A SpatialFeatureExperiment object.

sample_id

Sample(s) in the SFE object whose cells/spots to use. Can be "all" to compute metric for all samples; the metric is computed separately for each sample.

image_id

ID of the image(s) to plot. If NULL, then the first image present is plotted. Can be a vector of IDs to use different grayscale images for different channels. The vector can be named ('r', 'g', 'b'), to assign channels to images. The vector must be named if it's length 2.

channel

Numeric vector indicating which channels in a multi-channel image to plot. If NULL, grayscale is plotted if there is 1 channel and RGB for the first 3 channels. The numeric vector can be named (r, g, b) to indicate which channel maps to which color. The RGB colorization may not be colorblind friendly. This argument cannot be specified while image_id is a named vector to plot different grayscale images as different channels.

ncol

Number of columns if plotting multiple features.

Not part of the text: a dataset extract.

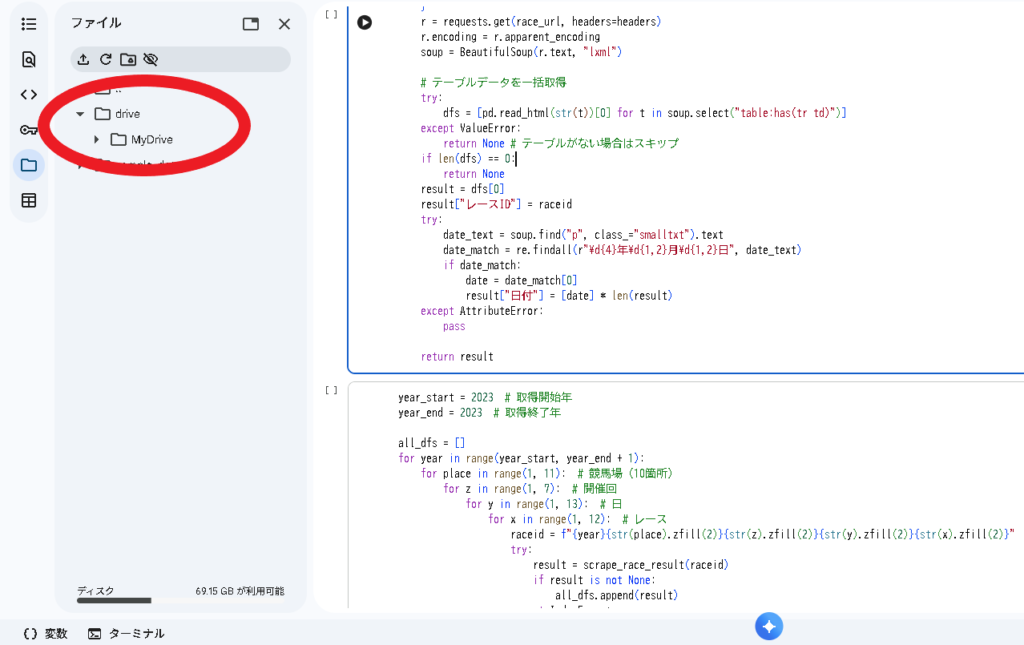Viewport: 1024px width, 645px height.
Task: Open the ターミナル terminal panel
Action: click(126, 633)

Defaults to NULL, which means using the same logic as facet_wrap, which is used by patchwork's wrap_plots by default.

bbox

A bounding box to specify a smaller region to plot, useful when the dataset is large. Can be a named numeric vector with names "xmin", "xmax", "ymin", and "ymax", in any order. If plotting multiple samples, it should be a matrix with sample IDs as column names and "xmin", "ymin", "xmax", and "ymax" as row names. If multiple samples are plotted but bbox is a vector rather than a matrix, then the same bounding box will be used for all samples. You may see points at the edge of the geometries if the intersection between the bounding box and a geometry happens to be a point there. If NULL, then the entire tissue is plotted.

maxcell

Maximum number of pixels to plot in the image. If the image is larger, it will be resampled so it have less than this number of pixels to save memory and for faster plotting. We recommend reducing this number when plotting multiple facets.

show_axes

Logical, whether to show axes.

dark

Logical, whether to use dark theme. When using dark theme, the palette will have lighter color represent higher values as if glowing in the dark. This is intended for plotting gene expression on top of fluorescent images.

palette

Vector of colors to use to color grayscale images.

normalize_channels

Logical, whether to normalize each channel of the image individually. Should be FALSE for bright field color images such as H&E but should set to TRUE for fluorescent images.

Value

A ggplot object.

Examples

library(SFEData)
library(SpatialFeatureExperiment)
fn <- XeniumOutput("v2", file_path = "xenium_example")
#> see ?SFEData and browseVignettes('SFEData') for documentation
#> downloading 1 resources
#> retrieving 1 resource
#> loading from cache
#> The downloaded files are in /home/runner/work/voyager/voyager/docs/reference/xenium_example/xenium2 
# Weird RBioFormats null pointer error the first time it's run
try(sfe <- readXenium(fn))
#> >>> Cell segmentations are found in `.parquet` file(s)
#> >>> Reading cell and nucleus segmentations
#> >>> Making MULTIPOLYGON nuclei geometries
#> >>> Making POLYGON cell geometries
#> Sanity checks on cell segmentation polygons:
#> >>> ..found 132 cells with (nested) polygon lists
#> >>> ..applying filtering
#> >>> Checking polygon validity
#> >>> Saving geometries to parquet files
#> >>> Reading cell metadata -> `cells.parquet`
#> >>> Reading h5 gene count matrix
#> >>> filtering cellSeg geometries to match 6272 cells with counts > 0
#> >>> filtering nucSeg geometries to match 6158 cells with counts > 0
sfe <- readXenium(fn)
#> >>> Preprocessed sf segmentations found
#> >>> Reading cell and nucleus segmentations
#> >>> Reading cell metadata -> `cells.parquet`
#> >>> Reading h5 gene count matrix
#> >>> filtering cellSeg geometries to match 6272 cells with counts > 0
#> >>> filtering nucSeg geometries to match 6158 cells with counts > 0
# Plot one channel
plotImage(sfe, image_id = "morphology_focus", channel = 1L)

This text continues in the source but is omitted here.